Assignment:
Write every line of the following listing exactly as it reads.

= Beginning of Section =

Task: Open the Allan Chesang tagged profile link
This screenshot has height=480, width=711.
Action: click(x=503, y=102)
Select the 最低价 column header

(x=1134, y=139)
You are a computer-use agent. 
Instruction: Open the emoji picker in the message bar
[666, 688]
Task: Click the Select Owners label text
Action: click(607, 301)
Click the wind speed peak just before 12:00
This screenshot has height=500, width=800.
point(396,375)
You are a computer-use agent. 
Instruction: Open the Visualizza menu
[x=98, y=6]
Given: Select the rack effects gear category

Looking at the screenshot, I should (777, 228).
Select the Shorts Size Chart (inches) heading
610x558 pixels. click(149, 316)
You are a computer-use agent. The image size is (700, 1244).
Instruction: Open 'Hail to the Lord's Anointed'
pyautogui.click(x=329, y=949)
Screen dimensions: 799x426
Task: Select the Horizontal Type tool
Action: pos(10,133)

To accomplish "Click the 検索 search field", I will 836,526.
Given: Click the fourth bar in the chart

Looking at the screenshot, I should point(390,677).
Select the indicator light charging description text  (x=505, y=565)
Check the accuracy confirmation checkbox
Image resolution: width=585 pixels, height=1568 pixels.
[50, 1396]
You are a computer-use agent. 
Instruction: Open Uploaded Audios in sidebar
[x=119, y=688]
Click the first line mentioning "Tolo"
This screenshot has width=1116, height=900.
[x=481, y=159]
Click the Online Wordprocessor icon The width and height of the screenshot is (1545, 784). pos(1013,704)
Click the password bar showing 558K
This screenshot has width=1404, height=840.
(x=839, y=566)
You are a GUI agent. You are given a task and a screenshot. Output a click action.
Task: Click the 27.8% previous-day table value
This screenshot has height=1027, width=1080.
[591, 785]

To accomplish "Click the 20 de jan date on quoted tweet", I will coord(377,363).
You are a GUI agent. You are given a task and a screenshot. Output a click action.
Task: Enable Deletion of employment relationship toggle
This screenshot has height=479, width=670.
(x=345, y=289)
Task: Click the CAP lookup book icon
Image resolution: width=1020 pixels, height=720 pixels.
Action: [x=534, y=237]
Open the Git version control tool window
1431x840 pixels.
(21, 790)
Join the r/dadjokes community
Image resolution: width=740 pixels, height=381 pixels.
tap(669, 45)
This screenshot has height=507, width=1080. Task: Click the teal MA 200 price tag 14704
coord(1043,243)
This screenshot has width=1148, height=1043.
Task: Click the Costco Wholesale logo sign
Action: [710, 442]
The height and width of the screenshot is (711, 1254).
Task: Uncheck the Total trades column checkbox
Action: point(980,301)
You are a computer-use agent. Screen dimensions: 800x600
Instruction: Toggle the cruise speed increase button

= End of Section =

Answer section:
Task: Open the Allan Chesang tagged profile link
This screenshot has height=480, width=711.
Action: click(x=503, y=102)
Select the 最低价 column header

(x=1134, y=139)
You are a computer-use agent. 
Instruction: Open the emoji picker in the message bar
[666, 688]
Task: Click the Select Owners label text
Action: click(607, 301)
Click the wind speed peak just before 12:00
This screenshot has height=500, width=800.
point(396,375)
You are a computer-use agent. 
Instruction: Open the Visualizza menu
[x=98, y=6]
Given: Select the rack effects gear category

Looking at the screenshot, I should (777, 228).
Select the Shorts Size Chart (inches) heading
610x558 pixels. click(149, 316)
You are a computer-use agent. The image size is (700, 1244).
Instruction: Open 'Hail to the Lord's Anointed'
pyautogui.click(x=329, y=949)
Screen dimensions: 799x426
Task: Select the Horizontal Type tool
Action: pos(10,133)

To accomplish "Click the 検索 search field", I will 836,526.
Given: Click the fourth bar in the chart

Looking at the screenshot, I should point(390,677).
Select the indicator light charging description text  (x=505, y=565)
Check the accuracy confirmation checkbox
Image resolution: width=585 pixels, height=1568 pixels.
[50, 1396]
You are a computer-use agent. 
Instruction: Open Uploaded Audios in sidebar
[x=119, y=688]
Click the first line mentioning "Tolo"
This screenshot has width=1116, height=900.
[x=481, y=159]
Click the Online Wordprocessor icon The width and height of the screenshot is (1545, 784). pos(1013,704)
Click the password bar showing 558K
This screenshot has width=1404, height=840.
(x=839, y=566)
You are a GUI agent. You are given a task and a screenshot. Output a click action.
Task: Click the 27.8% previous-day table value
This screenshot has height=1027, width=1080.
[591, 785]

To accomplish "Click the 20 de jan date on quoted tweet", I will coord(377,363).
You are a GUI agent. You are given a task and a screenshot. Output a click action.
Task: Enable Deletion of employment relationship toggle
This screenshot has height=479, width=670.
(x=345, y=289)
Task: Click the CAP lookup book icon
Image resolution: width=1020 pixels, height=720 pixels.
Action: [x=534, y=237]
Open the Git version control tool window
1431x840 pixels.
(21, 790)
Join the r/dadjokes community
Image resolution: width=740 pixels, height=381 pixels.
tap(669, 45)
This screenshot has height=507, width=1080. Task: Click the teal MA 200 price tag 14704
coord(1043,243)
This screenshot has width=1148, height=1043.
Task: Click the Costco Wholesale logo sign
Action: [710, 442]
The height and width of the screenshot is (711, 1254).
Task: Uncheck the Total trades column checkbox
Action: point(980,301)
You are a computer-use agent. Screen dimensions: 800x600
Instruction: Toggle the cruise speed increase button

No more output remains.